Moviehole at Charles Strouse Event in L.A

He was a protégé of Aaron Copeland’s, composed music for “Annie,” came to blows with Warren Beatty over “Bonnie and Clyde” and he’s still going strong at 80.

“He” being the legendary music composer Charles Strouse, Emmy winner and multiple Tony award winner. Strouse gave an especially illuminating lecture on his life and music in “Put On A Happy Face: A Salute to Charles Strouse” for the Paley Center’s “Paley After Dark” series in Los Angeles on January 26.

The talk was moderated by Robert Hoffler, senior editor at Variety, himself a Broadway aficionado.

Graduating at 15 from high school in New York, Strause’s career began when he was accepted for a scholarship to study with the famous composer Aaron Copeland at the Tanglewood Music Center.

At Hoffler’s remark that Copeland seemed to have fallen from grace at that time, Strouse agreed.

“It was unbelievable; he had influenced all of us – film composers and other composers. Aaron felt as if he was edged out. He wrote music that was accessible and terribly moving,” said Strouse.

“He was out of work, not getting musical scores and so he started to conduct towards the end of his life.”

Strouse also spoke about some things he wrote in his autobiography “Put On A Happy Face: A Broadway Memoir,” such as having an identity crisis and his feelings of insecurity.

“I don’t mind talking about it. I picked up certain fears, especially from my mother,” explained Strouse, who added that his mother was depressed and suicidal.

“Cy Coleman was a close friend of mine and I always admired him; he never had any doubts about himself and he always had a beautiful woman on his arm,” he said with a laugh.

Strouse, who also worked with Sammy Cahn, brought out laughs from the audience with his remarks about the lyricist.

“Sammy was a profound influence on me – he was always in a hurry, he didn’t want to spend more than an hour with a composer!” he said.

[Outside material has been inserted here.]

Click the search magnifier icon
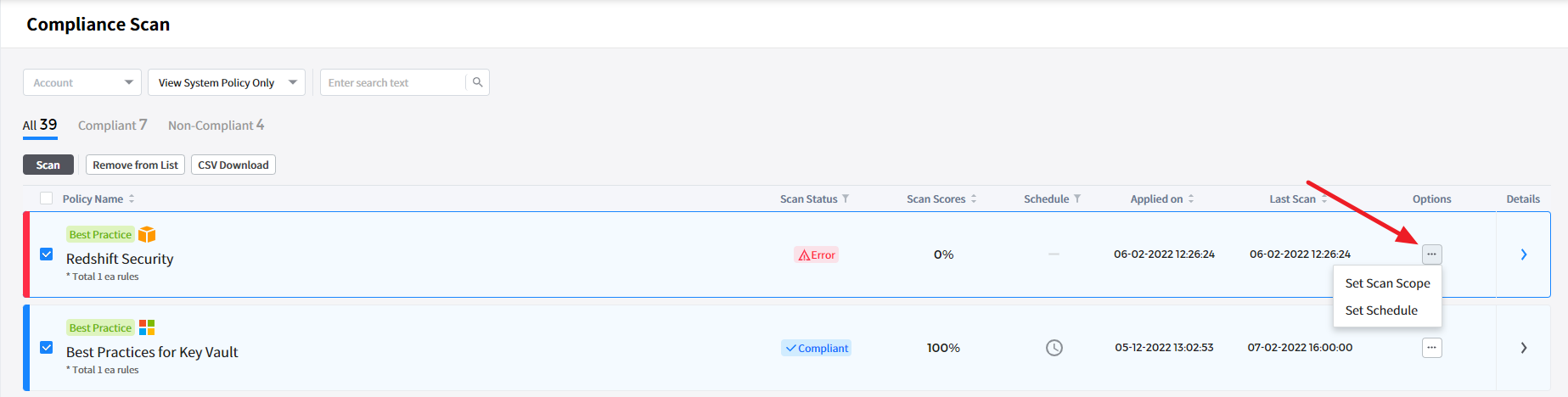[477, 82]
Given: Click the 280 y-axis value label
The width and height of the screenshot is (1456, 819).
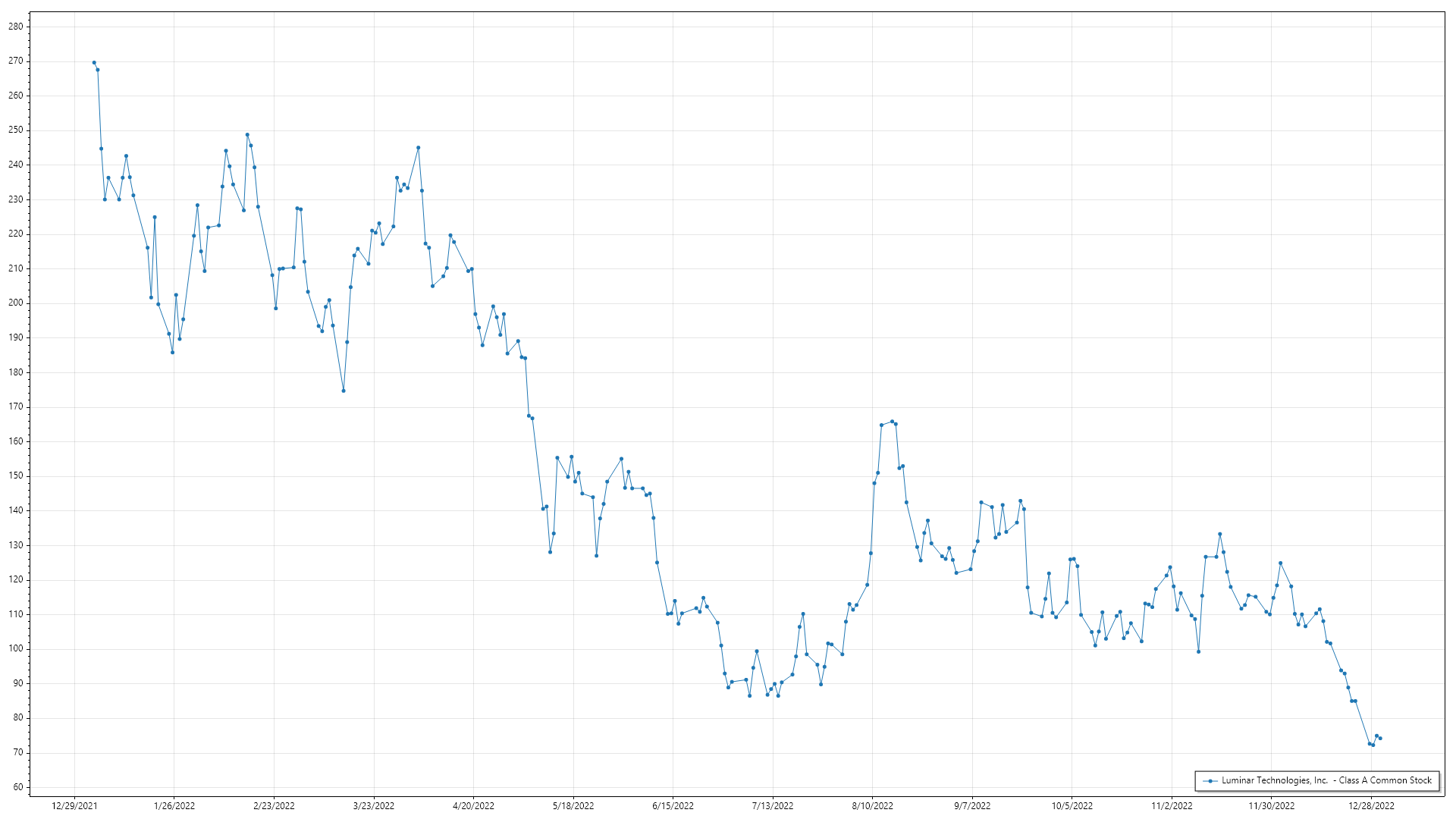Looking at the screenshot, I should tap(15, 27).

“And he had an ability to be simple (about music) – Sammy did that for me, and I miss him a great deal.”

Strouse continued on that Martin Charnin was “very stubborn, we fought all the time and we are great friends,” while Alan Jay Lerner “thought that there was a word that would perfectly describe everything.”

“He lived that way, would stay up the whole night, get sick, just to find the right word and he’d find it,” said Strouse, smiling.

Another musical that he composed for, “Golden Boy,” got hate mail in regards to the interracial romance within the story; Strouse had to have a police escort to his hotel. Dr. Martin Luther King in fact saw the musical “many times.”

About his experiences in composing music for “Bye, Bye Birdie,” Strouse said, “Thank God for Ann-Margaret!”

“I was against it at first (her casting); I thought, this sexpot playing a little girl?? But she made it a big hit!”

And when composing music for the film “Bonnie and Clyde,” the usually mild-mannered Strouse confronted Warren Beatty.

“He produced the film, so he had certain rights. Very often he would interrupt the music rehearsal. One time he had asked for some particular music and I said to him, ‘At least let us finish it, Warren!’.” Both men were standing on a podium and suddenly they were “pummeling each other.” Finally a friend pulled them apart and said, “Come on guys, it’s only a movie,” and Beatty ended up taking them out to eat at a Chinese restaurant.

Strouse also composed music for the song “Those Were the Days” for a pilot television show called “All In The Family.”

“When I was younger those were some of the happiest moments of my life, standing behind my mother as she played the piano,” said Strouse about the song’s opening.

A surprise guest at the lecture was Bonnie Franklin, who came up on the stage to talk about “Applause,” another show that Strouse composed music for.

“I sang the title role, and Lauren Bacall was great about it,” she said.

“And it was a happy company as long as Betty (Bacall) was happy!”

“She’s essentially a good woman, very stern, works extremely hard and she taught me a lot about life,” added Strouse.

Strouse’s works are still going strong, too – the Roundabout Theatre Company is doing a Broadway revival of “Bye, Bye Birdie” and “The Night They Raided Minksy’s” will have a run at the Ahmanson Theatre in Los Angeles.

“I have great support and I love working, it’s my life!” said Strouse.

He then sat down at the piano and proceeded to give a rousing performance of his own, singing “Put On A Happy Face,” “I Don’t Need Anything But You” and “Tomorrow” to much applause and cheering from the audience.